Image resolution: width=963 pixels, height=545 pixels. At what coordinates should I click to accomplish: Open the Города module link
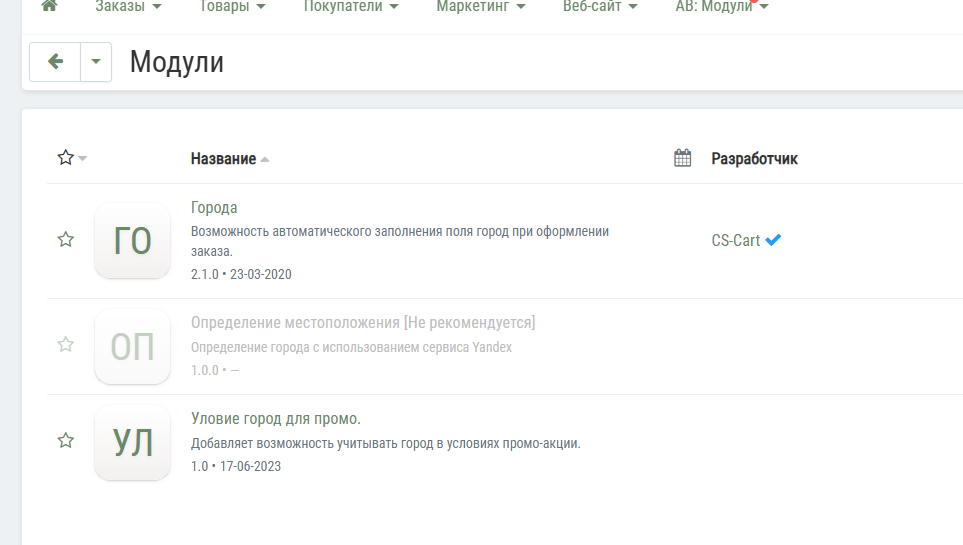tap(214, 208)
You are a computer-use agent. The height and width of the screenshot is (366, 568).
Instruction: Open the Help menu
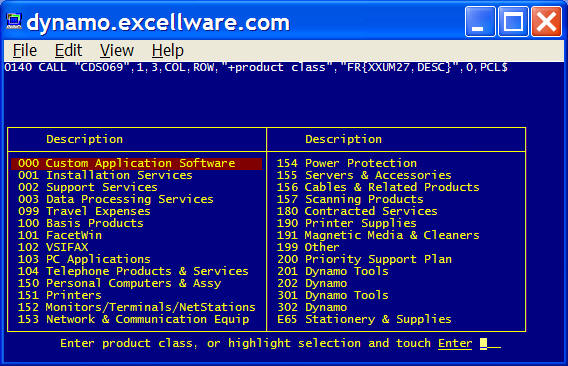pos(167,50)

> EXERCISE DIRECTIONS: Copy all records exactly, no images.

> RESULT OF THE TASK:
Image resolution: width=963 pixels, height=545 pixels. At what coordinates should I click to accomplish: Open the Города module link
tap(214, 208)
You are a computer-use agent. The height and width of the screenshot is (366, 568).
Instruction: Open the Help menu
pos(167,50)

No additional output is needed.